■ **Consigne de travail 1**: Reprenez, s'il vous plaît, le passage de l'extrait qui s'ouvre sur les mots contenant « Ruth est remplie » et se clôt sur « ne l’attendait plus. », en substituant « résidence pour seniors » à « maison de retraite ».
■ **Consigne de travail 2**: Selon l'extrait, d'où vient l'aspect solaire du film et comment se manifeste-t-il ? Répondez en une à trois phrases.
■ **Consigne de travail 3**: Dans l'extrait, que rappelle le personnage lors de la scène de la cuisine au petit-déjeuner ?

C’est le premier trait majeur de cette histoire : bien que diminuée et nécessitant une aide au quotidien, cette femme n’est pas montrée ni regardée par l’autrice comme malade. Plus fort encore, la tonalité du film n’est pas celle d’un drame à la musique surchargée d’émotions, la proposition de cinéma choisie est définie dès ses premières scènes s’engageant vers d’autres directions bien plus intéressantes. Familiar touch rayonne de dignité et cet aspect solaire a pour point d’origine cette magnifique actrice qu’est Kathleen Chalfant. À chaque fois qu’elle emprunte des chemins narratifs éculés sur la thématique de la fin de vie, son interprétation surprend le spectateur en faisant un pas de côté inattendu, que ce soit par un acte, un geste ou une parole d’une sagesse confondante.
Ruth est remplie du paradoxe de cette mémoire qui ne cesse de se jouer d’elle, fonctionnant par cercles, précise et impérieuse sur certaines strates de sa vie, parcellaire pour d’autres, disparue enfin comme pour l’identité de ce fils qui la conduit dans la maison de retraite. Si tout n’est pas maitrisé dans le rythme du film, c’est bien peu de choses en comparaison des nombreuses réussites opérées par Sarah Friedland. De nombreuses scènes reviennent en mémoire, mais on pourrait citer cette merveille d’espièglerie dans la cuisine au moment du petit-déjeuner, où le personnage rappelle qu’elle a été une excellente cuisinière publiée, mais également un moment de danse où la tendresse vient poindre là où on ne l’attendait plus.

■ **Segment de données**:
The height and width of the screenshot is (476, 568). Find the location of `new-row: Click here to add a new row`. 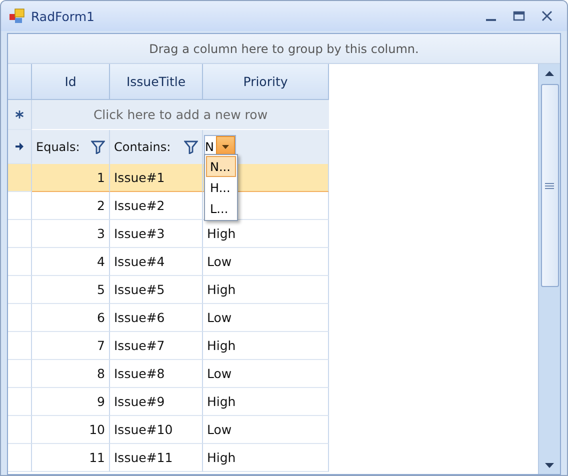

new-row: Click here to add a new row is located at coordinates (180, 115).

■ **Réponse à l'exercice 1**:
Ruth est remplie du paradoxe de cette mémoire qui ne cesse de se jouer d’elle, fonctionnant par cercles, précise et impérieuse sur certaines strates de sa vie, parcellaire pour d’autres, disparue enfin comme pour l’identité de ce fils qui la conduit dans la résidence pour seniors. Si tout n’est pas maitrisé dans le rythme du film, c’est bien peu de choses en comparaison des nombreuses réussites opérées par Sarah Friedland. De nombreuses scènes reviennent en mémoire, mais on pourrait citer cette merveille d’espièglerie dans la cuisine au moment du petit-déjeuner, où le personnage rappelle qu’elle a été une excellente cuisinière publiée, mais également un moment de danse où la tendresse vient poindre là où on ne l’attendait plus.

■ **Réponse à l'exercice 2**: L'aspect solaire du film a pour origine l'actrice Kathleen Chalfant. Chaque fois que le récit emprunte des chemins éculés sur la fin de vie, son interprétation surprend le spectateur par un pas de côté inattendu, que ce soit un acte, un geste ou une parole d'une sagesse confondante.

■ **Réponse à l'exercice 3**: Elle rappelle qu'elle a été une excellente cuisinière publiée.